I realize that matlab fft is twice as fast for real input. But does matlab fft take the fact that the transform will be conjugate symmetric into consideration? Since the input is real, it would have half as much information as a complex input, so this can explain the factor of 2. I was thinking that it perhaps should be a factor of 4. 2 for conjugate symmetry, 2 for having no complex component. Am I thinking wrong?
Matlab, like most computational packages, implement a pretty neat set of fast Fourier transform algorithms referred to as FFTW: fastest Fourier transform in the west. You can find more out about it here.
FFTW actually runs a preflight on your machine when it is first installed. At that time, it runs a bunch of test computations to figure out which prime factorization would be fastest given your processor speeds and cache sizes. Then, it uses a symbolic program to generate a bunch of FFT algorithms specific to your machine for a whole bunch of cases, like real valued, symmetric, etc.

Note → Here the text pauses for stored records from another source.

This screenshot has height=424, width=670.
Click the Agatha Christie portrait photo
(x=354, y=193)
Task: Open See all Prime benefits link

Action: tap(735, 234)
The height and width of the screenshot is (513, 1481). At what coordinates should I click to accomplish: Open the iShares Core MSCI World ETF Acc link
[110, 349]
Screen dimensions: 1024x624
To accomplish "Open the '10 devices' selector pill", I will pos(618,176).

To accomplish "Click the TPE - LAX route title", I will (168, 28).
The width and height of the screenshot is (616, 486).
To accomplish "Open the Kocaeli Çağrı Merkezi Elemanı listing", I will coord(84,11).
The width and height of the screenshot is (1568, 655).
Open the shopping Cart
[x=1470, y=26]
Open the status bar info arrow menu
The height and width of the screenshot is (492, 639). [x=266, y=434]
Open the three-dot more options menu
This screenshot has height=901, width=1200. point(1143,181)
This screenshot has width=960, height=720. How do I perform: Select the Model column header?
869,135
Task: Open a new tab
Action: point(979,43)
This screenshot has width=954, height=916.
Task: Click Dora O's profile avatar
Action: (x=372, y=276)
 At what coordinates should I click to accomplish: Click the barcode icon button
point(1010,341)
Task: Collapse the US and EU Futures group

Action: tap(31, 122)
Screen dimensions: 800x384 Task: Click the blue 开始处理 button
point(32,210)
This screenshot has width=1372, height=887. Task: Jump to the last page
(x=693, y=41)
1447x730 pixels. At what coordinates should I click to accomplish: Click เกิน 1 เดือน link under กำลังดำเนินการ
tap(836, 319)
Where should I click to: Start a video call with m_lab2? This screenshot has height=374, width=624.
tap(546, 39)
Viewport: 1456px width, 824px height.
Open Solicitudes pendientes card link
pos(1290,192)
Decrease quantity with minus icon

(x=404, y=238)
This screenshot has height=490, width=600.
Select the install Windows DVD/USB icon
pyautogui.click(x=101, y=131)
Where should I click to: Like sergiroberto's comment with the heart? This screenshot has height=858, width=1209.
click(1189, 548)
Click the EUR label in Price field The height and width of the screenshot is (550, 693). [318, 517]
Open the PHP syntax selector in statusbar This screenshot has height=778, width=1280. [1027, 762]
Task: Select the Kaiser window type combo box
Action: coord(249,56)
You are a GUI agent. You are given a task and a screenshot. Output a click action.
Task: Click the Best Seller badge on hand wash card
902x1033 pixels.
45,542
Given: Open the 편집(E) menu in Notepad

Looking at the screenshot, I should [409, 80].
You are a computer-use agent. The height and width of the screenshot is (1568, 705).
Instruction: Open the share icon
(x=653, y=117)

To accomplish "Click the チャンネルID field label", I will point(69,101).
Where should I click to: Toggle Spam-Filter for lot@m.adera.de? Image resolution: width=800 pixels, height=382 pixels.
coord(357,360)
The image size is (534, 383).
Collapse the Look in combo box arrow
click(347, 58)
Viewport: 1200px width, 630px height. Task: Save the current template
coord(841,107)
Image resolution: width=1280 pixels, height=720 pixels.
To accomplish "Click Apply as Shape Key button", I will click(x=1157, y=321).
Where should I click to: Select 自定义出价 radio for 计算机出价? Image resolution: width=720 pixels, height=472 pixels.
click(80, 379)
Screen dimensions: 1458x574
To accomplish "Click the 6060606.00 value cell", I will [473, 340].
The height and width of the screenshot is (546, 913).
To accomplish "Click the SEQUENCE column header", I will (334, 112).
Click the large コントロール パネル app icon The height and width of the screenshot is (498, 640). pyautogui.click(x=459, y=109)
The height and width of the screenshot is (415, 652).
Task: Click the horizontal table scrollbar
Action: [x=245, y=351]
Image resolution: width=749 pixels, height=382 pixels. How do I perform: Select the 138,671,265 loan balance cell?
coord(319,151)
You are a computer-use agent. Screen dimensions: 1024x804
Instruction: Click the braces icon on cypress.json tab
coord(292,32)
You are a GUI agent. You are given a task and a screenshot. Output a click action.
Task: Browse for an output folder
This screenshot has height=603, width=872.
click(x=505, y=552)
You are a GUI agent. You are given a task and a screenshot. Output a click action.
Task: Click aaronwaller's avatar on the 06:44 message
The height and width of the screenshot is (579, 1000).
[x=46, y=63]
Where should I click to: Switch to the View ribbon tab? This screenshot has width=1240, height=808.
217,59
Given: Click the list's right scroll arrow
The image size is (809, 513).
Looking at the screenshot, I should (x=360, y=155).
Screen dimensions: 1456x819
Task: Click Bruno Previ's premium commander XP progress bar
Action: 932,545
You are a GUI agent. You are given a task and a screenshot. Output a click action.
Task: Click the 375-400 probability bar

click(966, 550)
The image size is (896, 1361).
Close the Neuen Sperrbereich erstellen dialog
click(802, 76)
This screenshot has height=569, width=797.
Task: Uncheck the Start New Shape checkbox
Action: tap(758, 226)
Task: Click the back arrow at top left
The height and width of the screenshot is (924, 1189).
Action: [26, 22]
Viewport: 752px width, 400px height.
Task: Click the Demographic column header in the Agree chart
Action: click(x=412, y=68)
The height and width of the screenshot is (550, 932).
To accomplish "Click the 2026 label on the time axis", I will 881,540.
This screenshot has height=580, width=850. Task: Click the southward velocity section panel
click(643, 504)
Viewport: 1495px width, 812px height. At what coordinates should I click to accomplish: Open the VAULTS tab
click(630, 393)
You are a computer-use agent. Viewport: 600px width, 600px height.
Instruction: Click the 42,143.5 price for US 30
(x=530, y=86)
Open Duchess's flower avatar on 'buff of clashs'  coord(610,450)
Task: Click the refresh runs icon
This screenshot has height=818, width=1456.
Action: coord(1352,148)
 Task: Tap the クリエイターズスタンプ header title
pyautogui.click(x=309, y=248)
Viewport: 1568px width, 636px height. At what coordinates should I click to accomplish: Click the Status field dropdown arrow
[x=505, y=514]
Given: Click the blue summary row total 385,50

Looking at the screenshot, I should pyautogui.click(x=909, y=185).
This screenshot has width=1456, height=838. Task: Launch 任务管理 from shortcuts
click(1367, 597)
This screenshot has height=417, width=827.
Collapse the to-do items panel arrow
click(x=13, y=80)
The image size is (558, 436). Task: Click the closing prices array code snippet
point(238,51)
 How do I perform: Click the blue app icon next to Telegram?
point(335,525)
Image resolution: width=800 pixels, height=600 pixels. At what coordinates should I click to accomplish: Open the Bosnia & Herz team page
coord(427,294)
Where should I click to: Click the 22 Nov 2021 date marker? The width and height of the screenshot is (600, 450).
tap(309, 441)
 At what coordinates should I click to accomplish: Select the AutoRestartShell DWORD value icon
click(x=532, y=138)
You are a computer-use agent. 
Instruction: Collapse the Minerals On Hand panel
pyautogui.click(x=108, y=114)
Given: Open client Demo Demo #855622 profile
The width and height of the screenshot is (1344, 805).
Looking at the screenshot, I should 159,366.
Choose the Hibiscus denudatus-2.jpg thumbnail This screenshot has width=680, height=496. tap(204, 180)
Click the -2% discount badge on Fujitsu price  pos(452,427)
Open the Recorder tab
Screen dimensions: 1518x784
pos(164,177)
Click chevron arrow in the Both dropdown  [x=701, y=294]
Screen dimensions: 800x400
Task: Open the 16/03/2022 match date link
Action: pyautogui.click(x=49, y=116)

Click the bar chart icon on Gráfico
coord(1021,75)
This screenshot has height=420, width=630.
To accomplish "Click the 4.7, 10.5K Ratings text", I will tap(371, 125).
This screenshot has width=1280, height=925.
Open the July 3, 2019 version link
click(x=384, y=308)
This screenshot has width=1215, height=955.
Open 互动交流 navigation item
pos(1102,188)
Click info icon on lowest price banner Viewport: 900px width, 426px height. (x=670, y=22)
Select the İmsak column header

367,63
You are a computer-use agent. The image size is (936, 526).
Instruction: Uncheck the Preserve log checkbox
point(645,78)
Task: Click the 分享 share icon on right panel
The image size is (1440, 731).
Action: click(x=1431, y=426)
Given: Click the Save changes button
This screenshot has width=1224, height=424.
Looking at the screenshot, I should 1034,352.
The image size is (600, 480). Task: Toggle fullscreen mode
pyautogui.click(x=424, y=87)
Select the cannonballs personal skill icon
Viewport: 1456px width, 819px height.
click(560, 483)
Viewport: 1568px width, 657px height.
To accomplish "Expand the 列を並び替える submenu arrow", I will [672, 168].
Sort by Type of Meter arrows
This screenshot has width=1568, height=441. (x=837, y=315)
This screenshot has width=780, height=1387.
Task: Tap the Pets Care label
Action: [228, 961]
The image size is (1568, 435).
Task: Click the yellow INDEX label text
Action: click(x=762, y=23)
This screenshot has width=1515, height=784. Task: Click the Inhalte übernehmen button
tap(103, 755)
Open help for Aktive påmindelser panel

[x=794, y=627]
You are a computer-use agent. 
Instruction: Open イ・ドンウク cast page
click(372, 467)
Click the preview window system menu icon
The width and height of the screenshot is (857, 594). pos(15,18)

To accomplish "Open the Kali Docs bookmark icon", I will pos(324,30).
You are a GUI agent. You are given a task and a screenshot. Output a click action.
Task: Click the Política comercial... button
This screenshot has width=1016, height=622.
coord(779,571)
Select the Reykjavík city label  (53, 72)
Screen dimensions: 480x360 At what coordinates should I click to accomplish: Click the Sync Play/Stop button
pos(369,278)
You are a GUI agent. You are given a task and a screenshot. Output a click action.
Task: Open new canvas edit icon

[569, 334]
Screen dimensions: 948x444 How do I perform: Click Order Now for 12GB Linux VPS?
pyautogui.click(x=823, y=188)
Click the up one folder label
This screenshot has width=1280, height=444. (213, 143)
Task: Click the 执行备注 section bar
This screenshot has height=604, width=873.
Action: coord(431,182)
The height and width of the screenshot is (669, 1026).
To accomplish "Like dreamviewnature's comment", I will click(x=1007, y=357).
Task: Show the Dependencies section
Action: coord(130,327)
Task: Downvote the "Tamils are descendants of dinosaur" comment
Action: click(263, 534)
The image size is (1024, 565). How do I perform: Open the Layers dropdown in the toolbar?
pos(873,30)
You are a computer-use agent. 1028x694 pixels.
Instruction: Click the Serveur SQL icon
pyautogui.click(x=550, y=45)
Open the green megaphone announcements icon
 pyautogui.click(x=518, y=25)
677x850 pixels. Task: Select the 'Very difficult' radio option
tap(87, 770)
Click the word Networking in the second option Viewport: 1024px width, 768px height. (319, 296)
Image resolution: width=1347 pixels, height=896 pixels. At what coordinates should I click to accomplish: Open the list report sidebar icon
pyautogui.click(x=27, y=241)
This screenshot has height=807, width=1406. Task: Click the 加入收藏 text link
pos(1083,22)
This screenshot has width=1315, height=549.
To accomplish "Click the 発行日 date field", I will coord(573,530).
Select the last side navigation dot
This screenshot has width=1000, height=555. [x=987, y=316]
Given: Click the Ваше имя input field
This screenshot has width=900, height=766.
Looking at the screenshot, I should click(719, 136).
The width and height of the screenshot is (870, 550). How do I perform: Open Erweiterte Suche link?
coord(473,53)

So, it's hard to say exactly what's going on under the hood except that if there's an efficiency to be had, FFTW will take advantage.
You can perform a real valued FFT of N points using a complex FFT of N/2 points with some wrapper math.
Slightly more efficient: If you have two real valued signals you can make a complex signal out of them and then separate in the frequency domain in the even and odd parts.